WHAT YOU HAVE TO DO:
Copy every entry word for word, but skip the pictures.

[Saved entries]

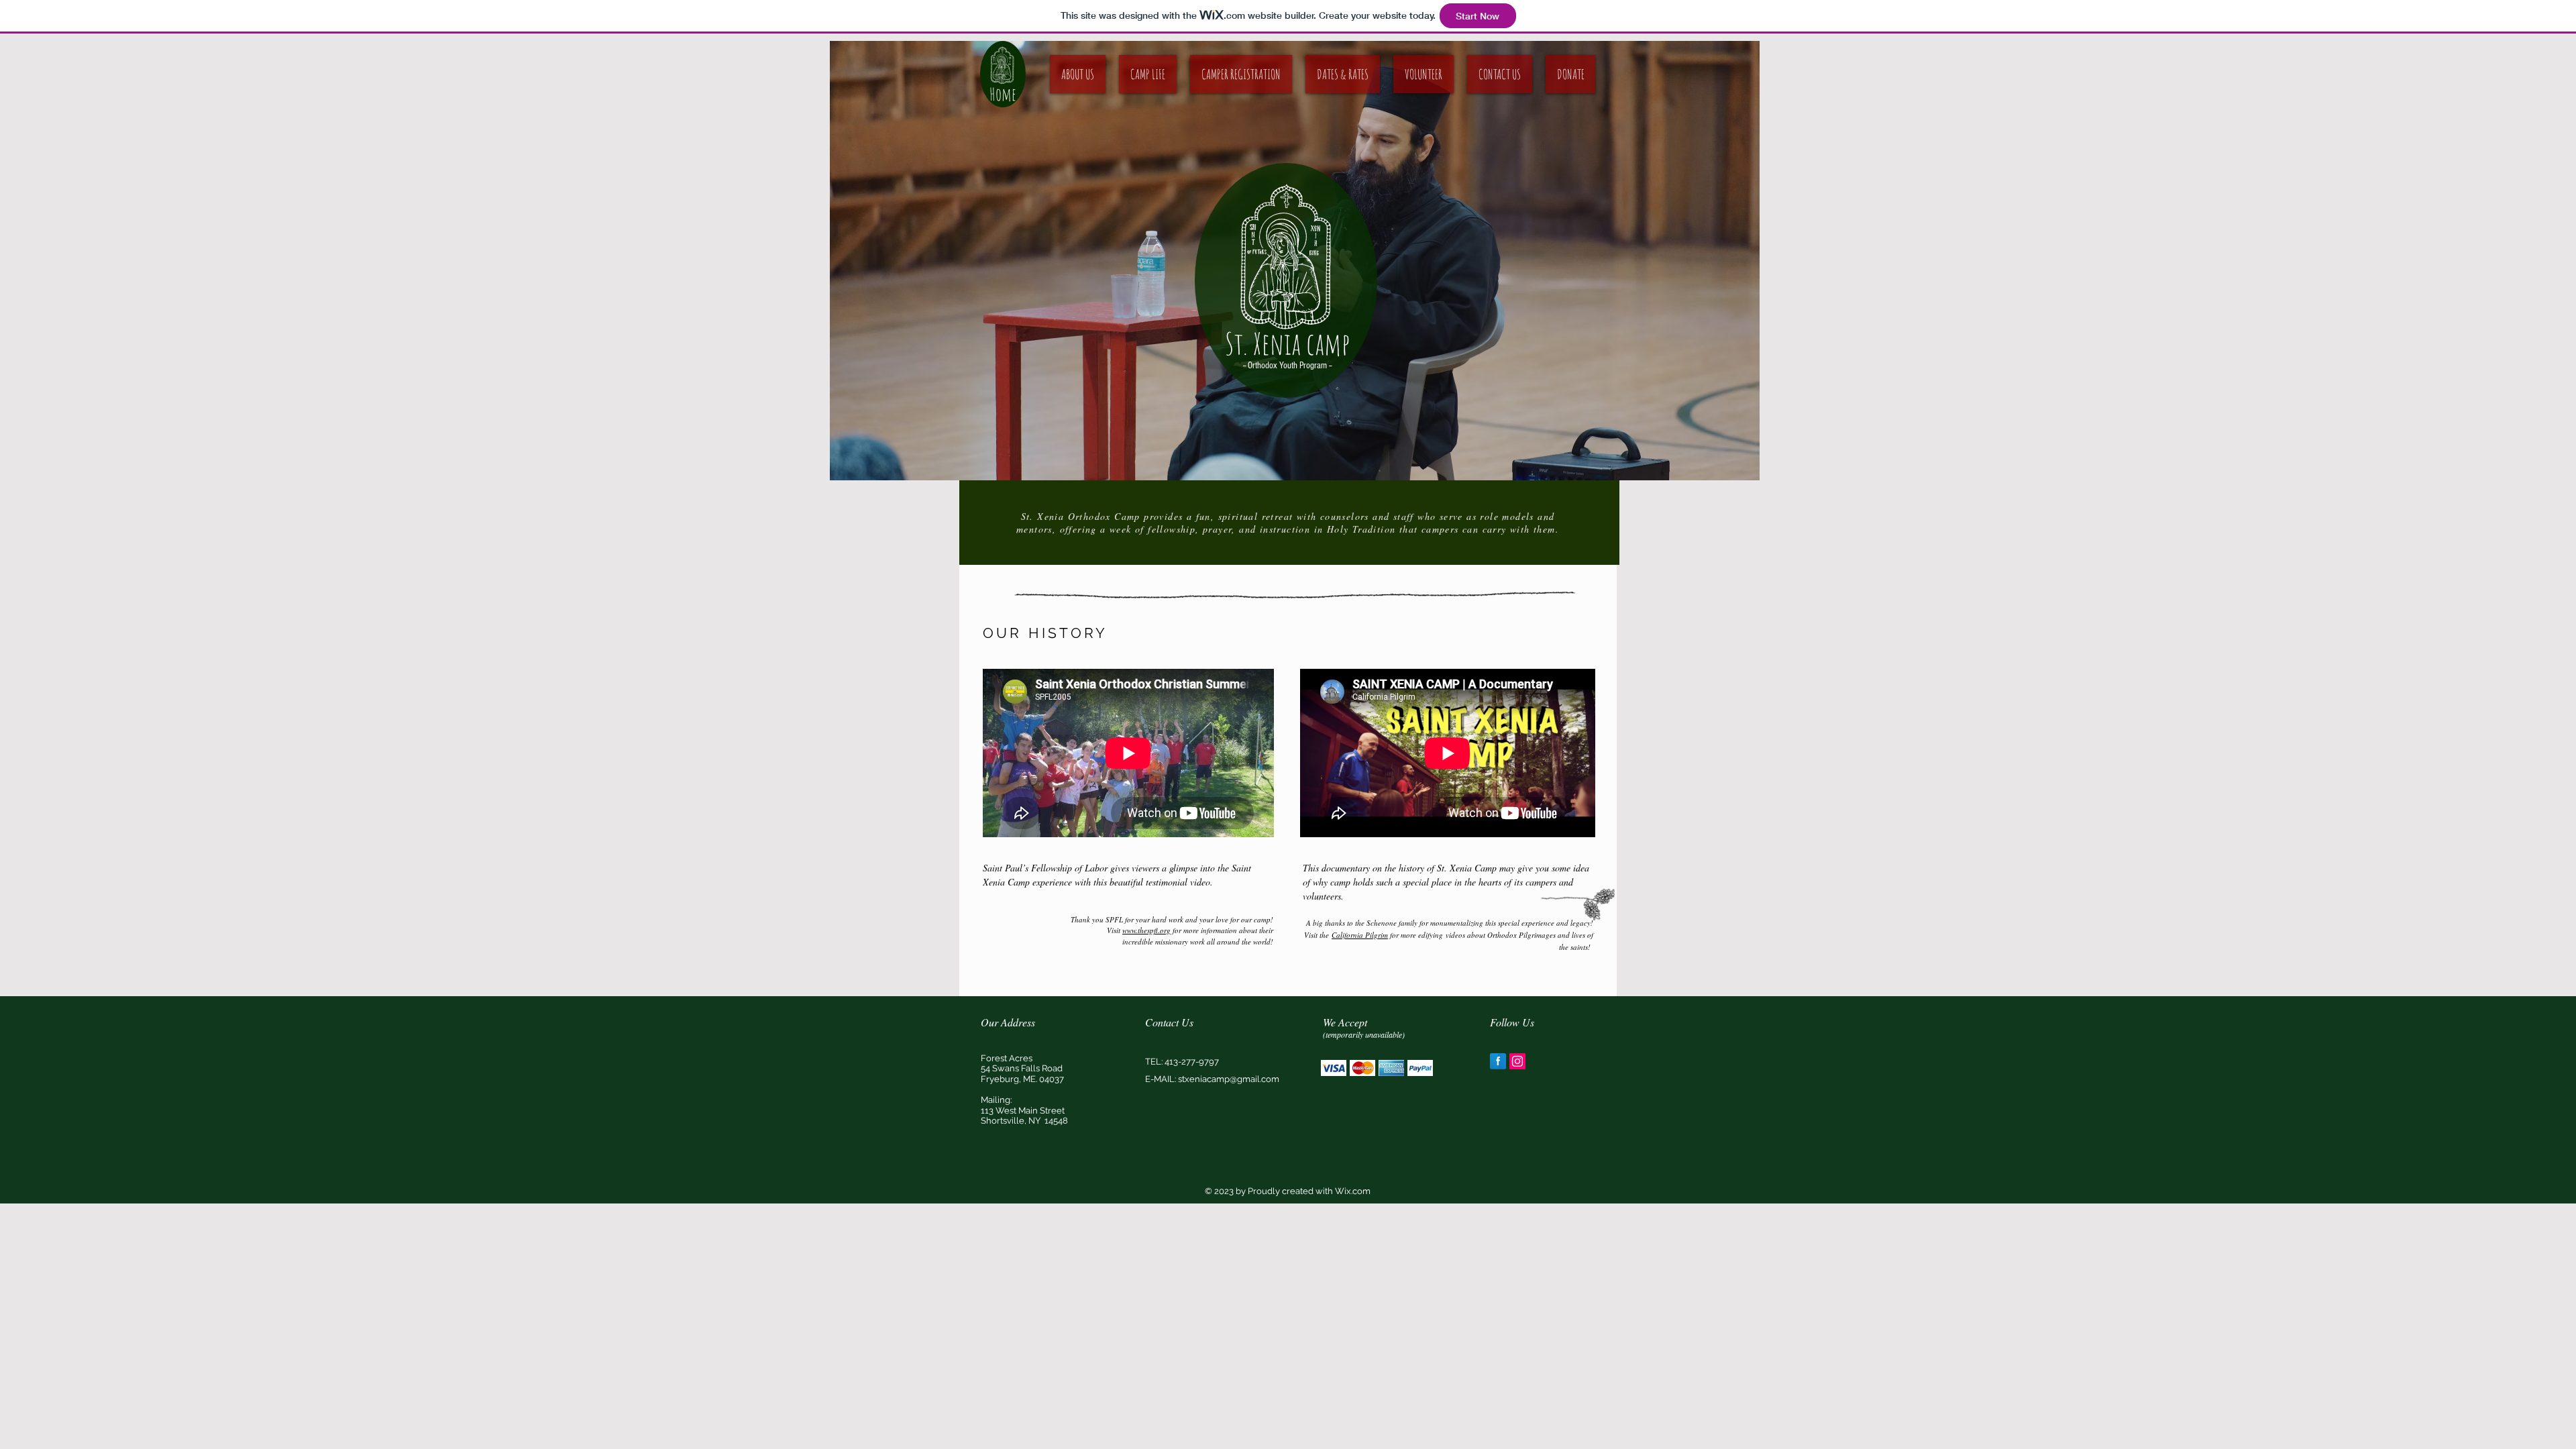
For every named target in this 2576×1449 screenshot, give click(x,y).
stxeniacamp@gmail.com (1228, 1079)
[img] (1333, 1068)
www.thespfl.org (1146, 930)
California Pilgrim (1360, 935)
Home (1002, 94)
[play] (1739, 460)
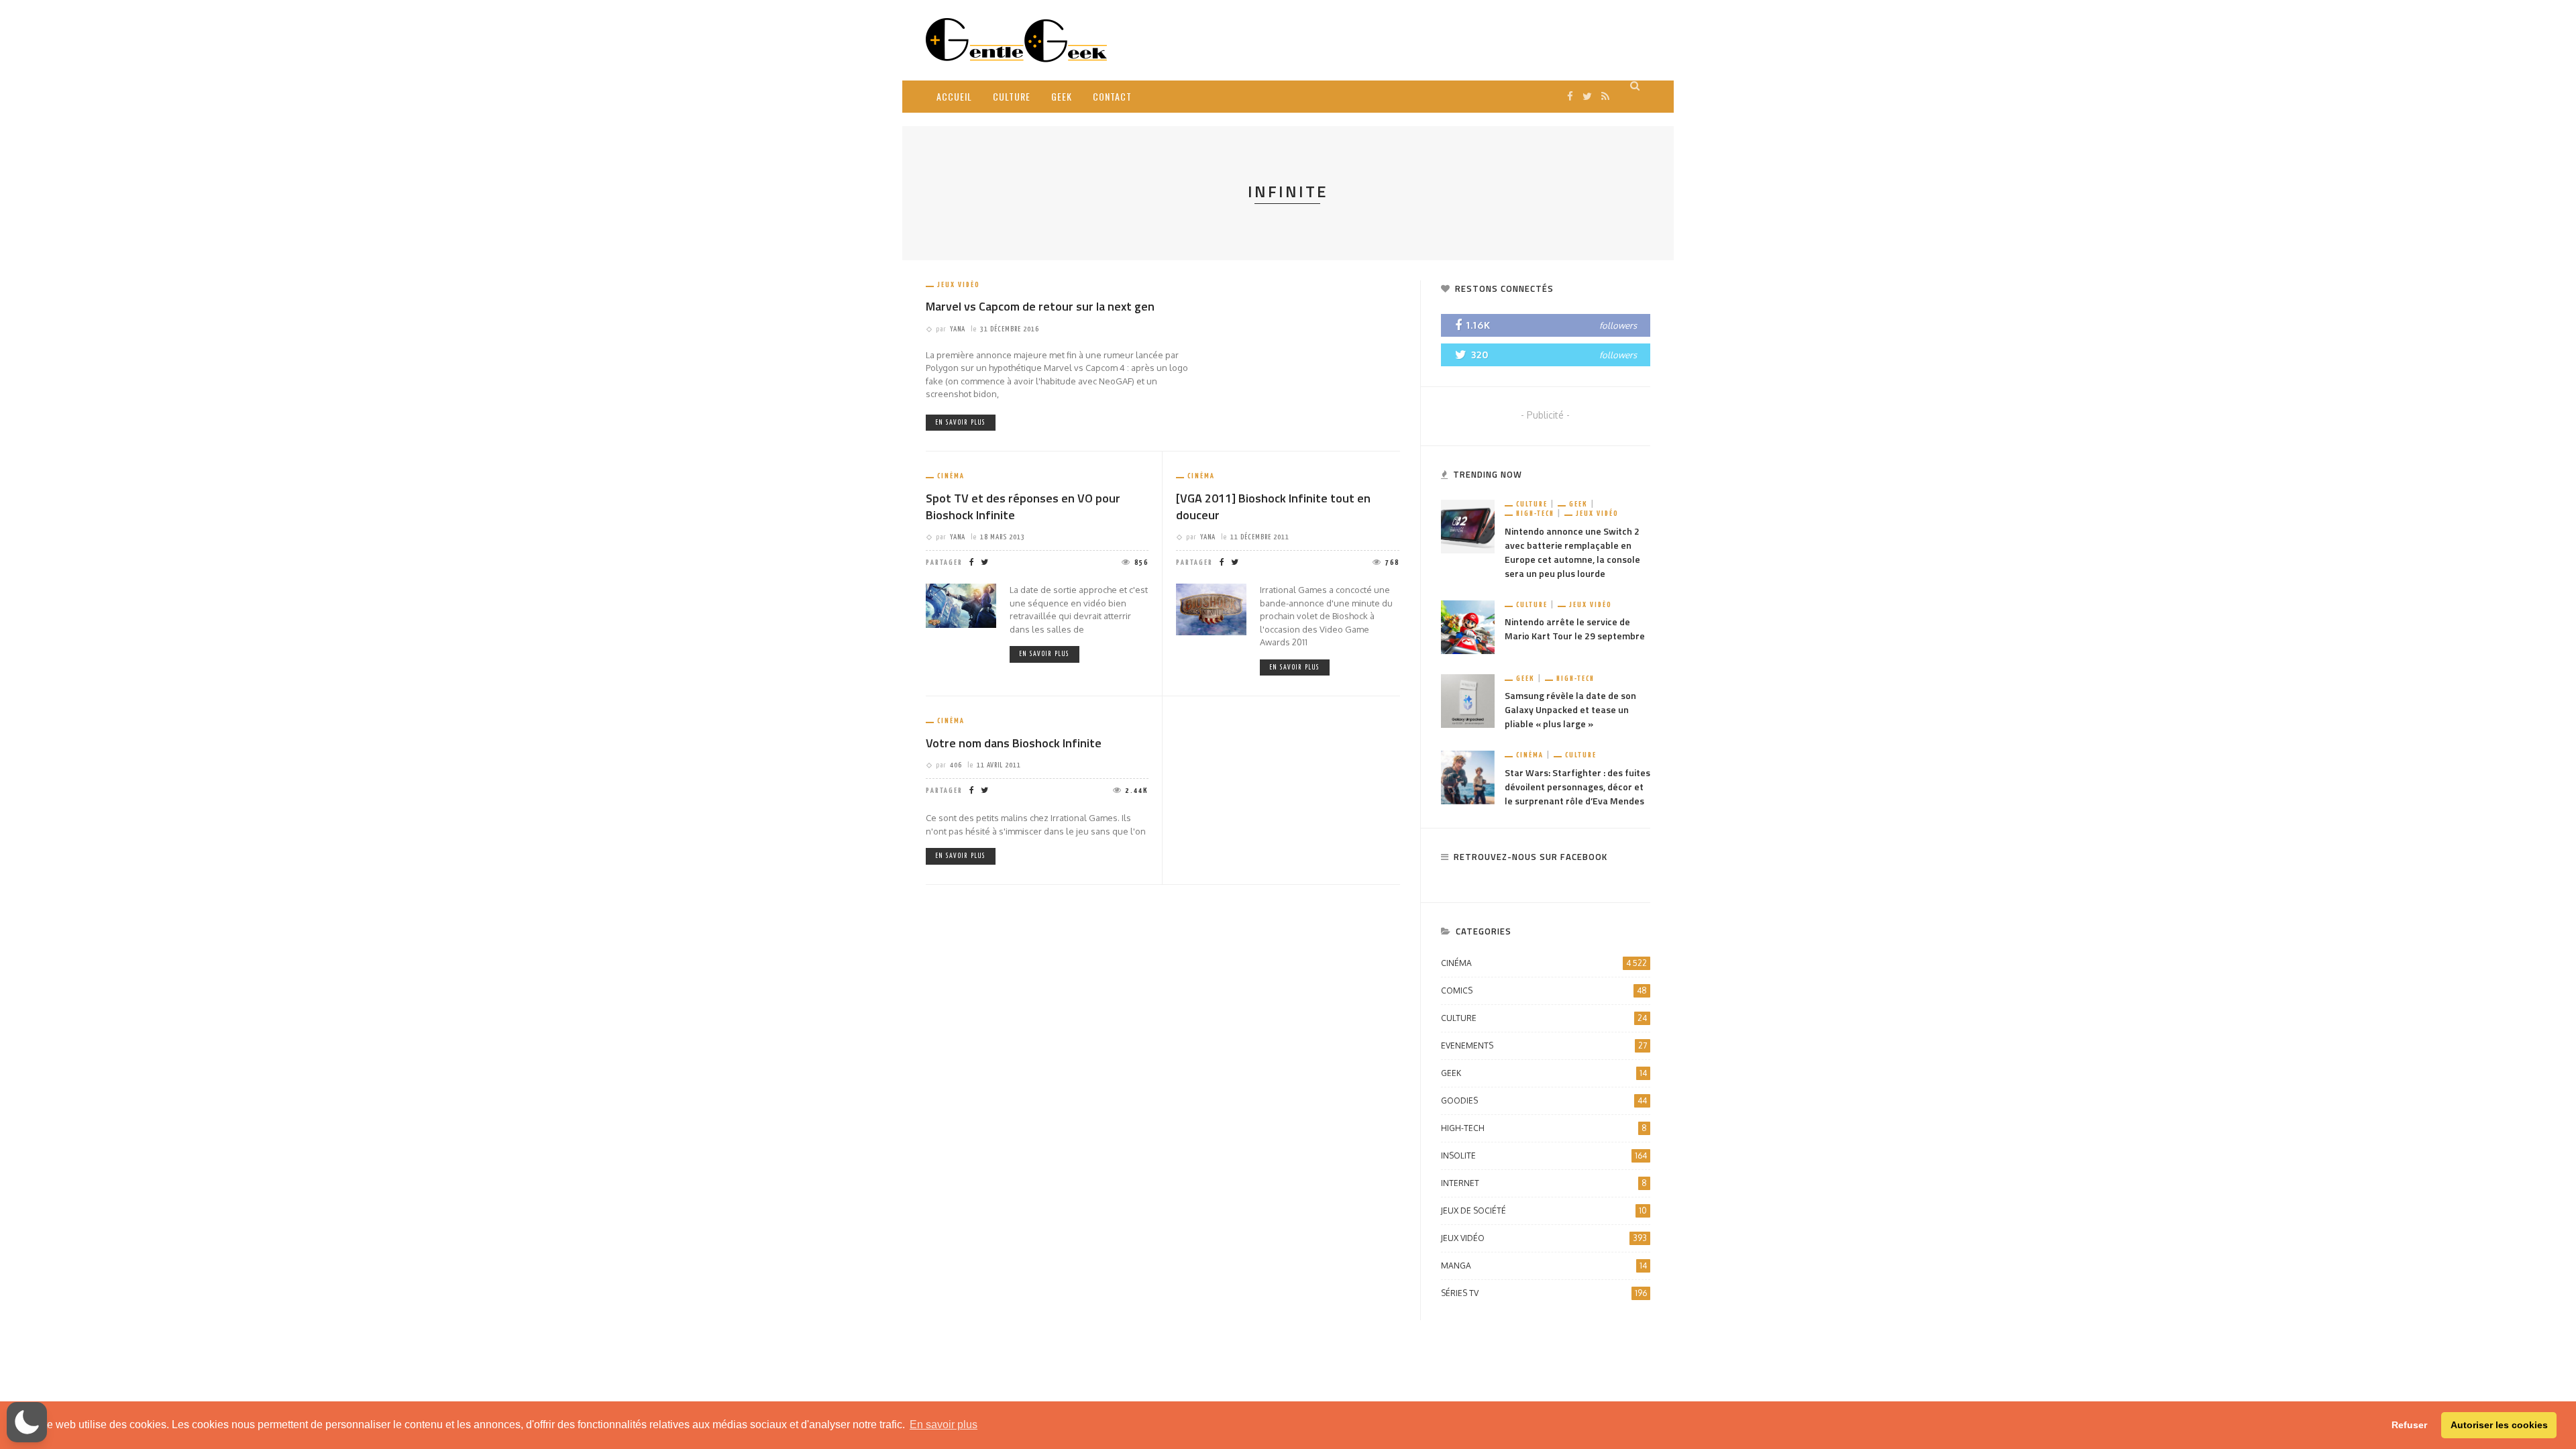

FINISHED TASK:
For every named target in this 2576×1449 screenshot, give click(x,y).
stxeniacamp@gmail.com (1228, 1079)
[img] (1333, 1068)
www.thespfl.org (1146, 930)
California Pilgrim (1360, 935)
Home (1002, 94)
[play] (1739, 460)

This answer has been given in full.